TASK INSTRUCTIONS:
Copy out the records from the line with "Where should I click to: Open the ポート" to the line with "I will coord(438,47).", both included.

EXTRACTED INFORMATION:
##########

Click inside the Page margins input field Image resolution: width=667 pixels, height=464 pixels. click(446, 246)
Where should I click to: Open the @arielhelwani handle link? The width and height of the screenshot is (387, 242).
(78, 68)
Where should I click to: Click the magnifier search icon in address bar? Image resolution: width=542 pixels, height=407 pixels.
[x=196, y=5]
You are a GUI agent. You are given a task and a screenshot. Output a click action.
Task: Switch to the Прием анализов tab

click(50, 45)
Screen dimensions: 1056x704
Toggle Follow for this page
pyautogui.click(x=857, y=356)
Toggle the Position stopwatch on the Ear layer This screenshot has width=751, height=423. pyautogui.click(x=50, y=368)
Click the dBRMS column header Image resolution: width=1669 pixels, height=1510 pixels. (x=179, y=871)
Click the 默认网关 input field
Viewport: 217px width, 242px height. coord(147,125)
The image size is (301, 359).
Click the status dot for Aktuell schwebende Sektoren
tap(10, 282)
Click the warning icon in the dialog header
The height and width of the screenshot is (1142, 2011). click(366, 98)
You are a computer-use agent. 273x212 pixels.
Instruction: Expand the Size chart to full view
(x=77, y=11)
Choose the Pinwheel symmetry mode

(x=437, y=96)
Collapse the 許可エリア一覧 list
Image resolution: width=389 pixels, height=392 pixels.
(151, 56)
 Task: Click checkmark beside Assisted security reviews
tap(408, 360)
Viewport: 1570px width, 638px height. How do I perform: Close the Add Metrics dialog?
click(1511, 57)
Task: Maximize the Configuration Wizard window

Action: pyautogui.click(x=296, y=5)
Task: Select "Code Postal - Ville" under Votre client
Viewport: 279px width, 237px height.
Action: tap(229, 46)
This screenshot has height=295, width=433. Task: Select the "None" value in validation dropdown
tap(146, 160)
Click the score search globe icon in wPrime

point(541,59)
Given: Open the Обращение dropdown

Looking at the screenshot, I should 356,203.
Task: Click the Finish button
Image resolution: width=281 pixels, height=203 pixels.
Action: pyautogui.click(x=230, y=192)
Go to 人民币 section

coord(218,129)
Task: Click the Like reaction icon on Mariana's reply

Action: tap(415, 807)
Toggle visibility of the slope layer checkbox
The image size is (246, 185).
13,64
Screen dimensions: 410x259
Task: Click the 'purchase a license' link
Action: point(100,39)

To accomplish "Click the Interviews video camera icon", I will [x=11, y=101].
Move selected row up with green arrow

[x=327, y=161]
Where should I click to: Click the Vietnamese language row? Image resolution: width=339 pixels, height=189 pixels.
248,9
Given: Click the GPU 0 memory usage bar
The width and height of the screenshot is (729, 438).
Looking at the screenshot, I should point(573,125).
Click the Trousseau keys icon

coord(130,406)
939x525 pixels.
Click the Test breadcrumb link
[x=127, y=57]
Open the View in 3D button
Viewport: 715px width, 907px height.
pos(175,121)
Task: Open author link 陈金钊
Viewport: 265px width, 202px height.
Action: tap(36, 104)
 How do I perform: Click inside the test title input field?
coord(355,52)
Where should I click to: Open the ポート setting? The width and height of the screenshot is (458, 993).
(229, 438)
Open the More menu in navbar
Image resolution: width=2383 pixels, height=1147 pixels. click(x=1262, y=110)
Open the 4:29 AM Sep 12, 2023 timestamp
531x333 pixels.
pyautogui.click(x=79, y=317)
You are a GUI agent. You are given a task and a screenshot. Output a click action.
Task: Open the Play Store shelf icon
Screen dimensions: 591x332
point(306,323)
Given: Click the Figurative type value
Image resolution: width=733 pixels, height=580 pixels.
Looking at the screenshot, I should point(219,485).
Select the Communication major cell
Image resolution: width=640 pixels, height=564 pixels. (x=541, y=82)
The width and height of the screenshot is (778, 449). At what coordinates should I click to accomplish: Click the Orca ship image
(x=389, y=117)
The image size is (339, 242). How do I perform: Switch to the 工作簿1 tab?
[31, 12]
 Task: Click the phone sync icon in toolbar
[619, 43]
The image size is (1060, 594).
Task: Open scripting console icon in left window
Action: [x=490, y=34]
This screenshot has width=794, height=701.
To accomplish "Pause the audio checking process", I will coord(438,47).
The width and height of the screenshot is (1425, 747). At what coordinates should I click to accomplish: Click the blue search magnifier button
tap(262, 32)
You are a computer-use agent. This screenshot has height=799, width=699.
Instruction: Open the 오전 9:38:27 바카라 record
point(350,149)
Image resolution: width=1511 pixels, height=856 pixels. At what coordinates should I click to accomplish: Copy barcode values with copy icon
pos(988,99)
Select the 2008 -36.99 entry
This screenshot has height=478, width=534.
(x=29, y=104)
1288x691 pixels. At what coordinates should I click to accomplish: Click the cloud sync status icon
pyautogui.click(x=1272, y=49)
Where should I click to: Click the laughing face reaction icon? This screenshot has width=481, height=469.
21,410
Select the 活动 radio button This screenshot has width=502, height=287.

##########

THE RESULT:
Where should I click to: Open the ポート setting? The width and height of the screenshot is (458, 993).
(229, 438)
Open the More menu in navbar
Image resolution: width=2383 pixels, height=1147 pixels. click(x=1262, y=110)
Open the 4:29 AM Sep 12, 2023 timestamp
531x333 pixels.
pyautogui.click(x=79, y=317)
You are a GUI agent. You are given a task and a screenshot. Output a click action.
Task: Open the Play Store shelf icon
Screen dimensions: 591x332
point(306,323)
Given: Click the Figurative type value
Image resolution: width=733 pixels, height=580 pixels.
Looking at the screenshot, I should point(219,485).
Select the Communication major cell
Image resolution: width=640 pixels, height=564 pixels. (x=541, y=82)
The width and height of the screenshot is (778, 449). At what coordinates should I click to accomplish: Click the Orca ship image
(x=389, y=117)
The image size is (339, 242). How do I perform: Switch to the 工作簿1 tab?
[31, 12]
 Task: Click the phone sync icon in toolbar
[619, 43]
The image size is (1060, 594).
Task: Open scripting console icon in left window
Action: [x=490, y=34]
This screenshot has width=794, height=701.
To accomplish "Pause the audio checking process", I will coord(438,47).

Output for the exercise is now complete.